Shavuot and parshat Naso contain wisdom on the role of teachers and leaders in Judaism and on the importance of engaging with students in learning.

Birkat Kohanim, which is in this week’s parsha, is one of the oldest recorded sections of Jewish prayer. The biblical verses contain a seeming contradiction. One verse suggests that the kohanim have the power to bless the people: “This is how you are to bless Bnei Yisrael…” However, it also states: “put My (God’s) name on Bnei Yisrael, and I (God) will bless them.” Rashbam explains that God is the source of blessings and the Kohanim only offer up prayer. Rav Hirsch teaches that the kohanim are an instrument through which the brachot are given. Sefer Hachinuch however, explains that the Kohanim are the vehicle through which the bracha is transferred from God to the people. Moreover, the people have a role as well – to desire the brachot. According to this, while God ultimately bestows the brachot, everyone has a role to play in causing the brachot to flow. 

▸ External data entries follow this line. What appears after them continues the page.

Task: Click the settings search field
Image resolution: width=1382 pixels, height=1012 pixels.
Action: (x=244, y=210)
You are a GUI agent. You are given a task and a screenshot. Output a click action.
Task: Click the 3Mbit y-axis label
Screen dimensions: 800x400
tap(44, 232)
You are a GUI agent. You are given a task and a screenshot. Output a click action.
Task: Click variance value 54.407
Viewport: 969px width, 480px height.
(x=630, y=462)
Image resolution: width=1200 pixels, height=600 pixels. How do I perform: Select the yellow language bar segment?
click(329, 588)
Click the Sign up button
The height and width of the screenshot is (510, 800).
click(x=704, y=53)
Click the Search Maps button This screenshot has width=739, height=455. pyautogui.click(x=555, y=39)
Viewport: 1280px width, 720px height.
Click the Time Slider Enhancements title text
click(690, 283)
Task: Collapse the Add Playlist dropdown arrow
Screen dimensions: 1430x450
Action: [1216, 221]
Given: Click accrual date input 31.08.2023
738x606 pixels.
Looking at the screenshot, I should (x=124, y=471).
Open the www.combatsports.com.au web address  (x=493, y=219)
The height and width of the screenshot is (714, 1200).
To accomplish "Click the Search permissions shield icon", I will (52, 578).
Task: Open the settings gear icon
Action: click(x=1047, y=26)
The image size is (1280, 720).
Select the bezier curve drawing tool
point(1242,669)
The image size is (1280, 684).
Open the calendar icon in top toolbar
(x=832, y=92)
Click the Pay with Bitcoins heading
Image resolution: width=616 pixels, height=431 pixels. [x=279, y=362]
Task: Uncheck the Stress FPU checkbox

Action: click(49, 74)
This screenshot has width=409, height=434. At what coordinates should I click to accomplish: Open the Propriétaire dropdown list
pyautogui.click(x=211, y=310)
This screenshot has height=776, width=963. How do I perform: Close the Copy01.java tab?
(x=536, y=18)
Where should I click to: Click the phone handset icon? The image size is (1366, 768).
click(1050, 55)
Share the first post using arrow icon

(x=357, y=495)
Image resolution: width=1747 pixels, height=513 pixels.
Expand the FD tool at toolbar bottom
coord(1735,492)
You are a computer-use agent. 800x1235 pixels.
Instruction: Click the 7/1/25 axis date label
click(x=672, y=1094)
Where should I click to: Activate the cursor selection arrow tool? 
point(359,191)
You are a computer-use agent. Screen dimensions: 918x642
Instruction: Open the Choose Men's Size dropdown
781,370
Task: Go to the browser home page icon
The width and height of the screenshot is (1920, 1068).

There is a similar discussion around the giving of the aseret ha-dibrot, which we celebrate on Shavuot. The Torah states that God said “all these words” to Israel. However, the Talmud notes that only the first two are in first person, indicating only they were said directly to Israel by God, the other eight were said through Moshe. Furthermore, Rambam lists as one of the thirteen principles of faith that the Torah is from heaven and was given through Moshe. Finally, Rabbi Akiva emphasizes that the people said “yes, yes,” as affirmation of acceptance of each commandment. Moshe and the people were involved in giving/receiving the Torah.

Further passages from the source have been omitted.